ROCKINGHAM — If a white coat and stethoscope are in Will Pressley’s future, he’ll credit his volunteer service with setting him on the right path.
The 16-year-old is in his second year as a volunteer at FirstHealth Richmond Memorial Hospital and said he wanted to be a lawyer before learning more about medicine and patient care.
“I liked the flow of the hospital,” Pressley said. “A bunch of people working together. One big community. I decided on a medical career and I wanted something that paid a lot so I decided on anesthesiologist.”
Pressley said he’s excited that he may have the opportunity to shadow a working anesthesiologist before the summer is over.
Volunteers say the joy of helping people is its own reward, but many working professionals started out as volunteers in their field. Elizabeth Hawks, a registered nurse at Richmond Memorial, lent a hand at the hospital as a teenager.
“I enjoyed it a lot because I knew that’s where I wanted to head in life,” she said.
Hawks said she makes it a point to remind volunteers to always have a smile on their face.

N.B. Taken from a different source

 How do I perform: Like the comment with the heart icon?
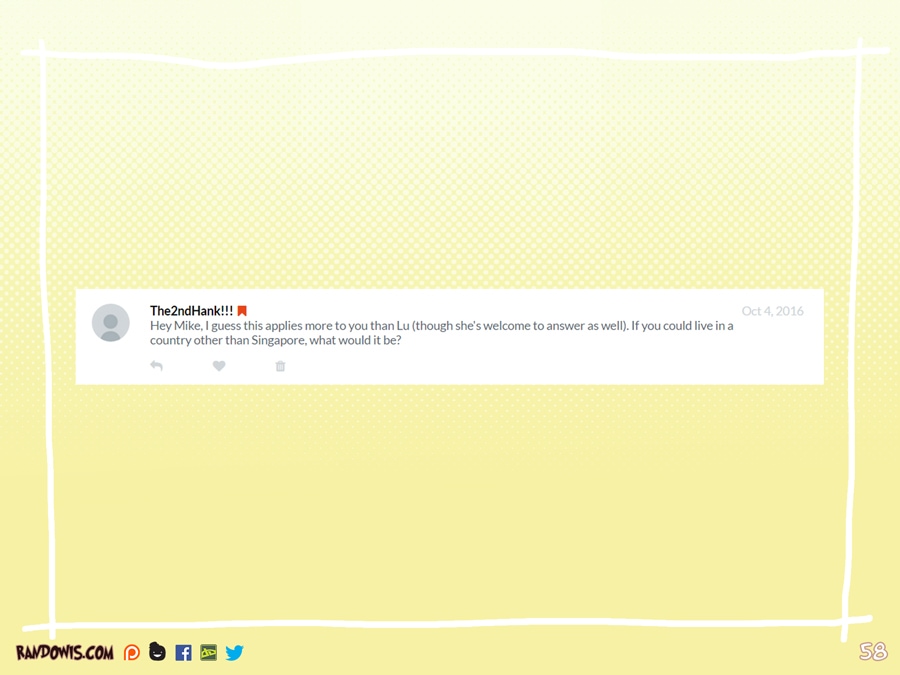[219, 366]
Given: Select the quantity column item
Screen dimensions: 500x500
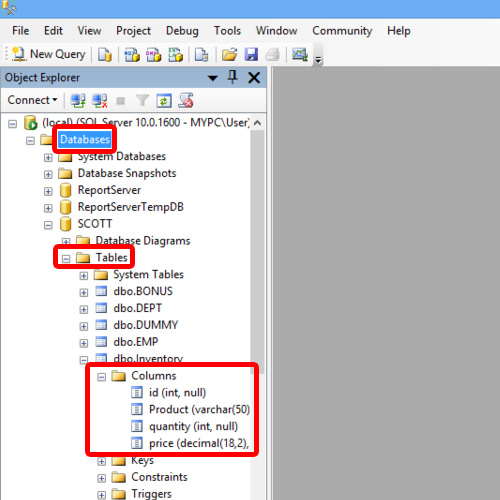Looking at the screenshot, I should click(193, 426).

Sixteen-year-old Teressa Brown of Rockingham started volunteering at Richmond County Hospice last year as part of its new VolunTeen program after watching her last living grandparent, Pearleane Diggs, suffer from renal failure before passing away.
Brown wants to be a pediatrician and hopes to attend the University of North Carolina at Chapel Hill or N.C. State University.
Brown provides hospice patients with a “listening ear,” according to Lisa O’Neil, volunteer coordinator for Richmond County Hospice.
Lauren Brewer, 18, Rockingham, is currently working with the city of Rockingham’s Parks and Recreation Center’s summer camp. Brewer said she “loves working with kids” and also works at Dance Sensations.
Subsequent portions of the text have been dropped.